09 juillet 1985 (11 mois - 1er placement temporaire) Mary-Jane appelle Ms. Bird, sa voisine. Elle n’y arrive pas. Les jumeaux pleurent sans cesse depuis des heures sans qu’elle ne comprenne pourquoi. Elle leur a donné à mangé, les a bercé, a même chantonné mais rien n’y fait. Charly crie plus fort que Billy, les joues rougies par les larmes. Mary-Jane est assise au sol quand Ms. Bird arrive. Elle a le regard dans le vide et les mains contre les landeaux à bascule, les remuant par habitude. Quand la voisine lui demande comment elle peut l’aider, Mary-Jane lui répond par un simple
“Je suis fatiguée”. 14 décembre 1986 (2 ans - 1er retour)Billy a les cheveux qui ont poussé et Charly semble s’être calmé, ne pleure plus autant.

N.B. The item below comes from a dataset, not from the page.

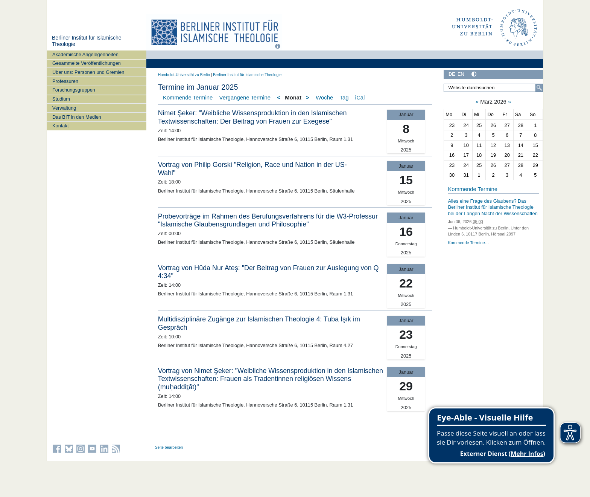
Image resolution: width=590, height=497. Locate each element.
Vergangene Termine (245, 98)
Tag (344, 98)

Mary-Jane se sent mieux, a suivi quelques séances de thérapie que sa doctoresse lui a préconisé malgré le prix exorbitant et les horaires qui ne convenaient pas à ses heures de travail. Elle a du en rater quelques unes mais sait qu’elle pourra continuer seule. Les jumeaux sont rentrés, tout ira mieux à présent. Elle est heureuse de les avoir pour Noël, leur a acheté plusieurs cadeaux et des peluches. Une à la forme d’un dragon aux écailles pailletées. Ce sera celle de Billy, pour toute la vie.
18 novembre 1991 (7 ans - 2e placement temporaire)Billy regarde d’un mauvais oeil les trois gars assis dans l’escalier de la famille Blackfall. Elle est arrivée il y a seulement quelques jours, car Mary-Jane n’y arrivait plus, à nouveau. Cette fois-ci, on n’a pas pu trouver une famille d’accueil pour les jumeaux alors Charly est ailleurs. Quand on lui a expliqué qu’elle le retrouvera très vite, Billy a simplement répondu un
“menteur” au monsieur du service. Et les trois gars devant elle, elle a aussi envie de les traiter de tous les noms. Oh, elle n’en connait pas beaucoup, mais certains lui sont restés en mémoire à force d’entendre les adultes parler à côté d’elle en s’imaginant qu’elle ne comprend pas grand chose. Son préféré, c’est
bawbag*, car Billy aime la sensation du B qui se répète. C’est comme faire des bulles dans le bain, avec la mousse du shampoing.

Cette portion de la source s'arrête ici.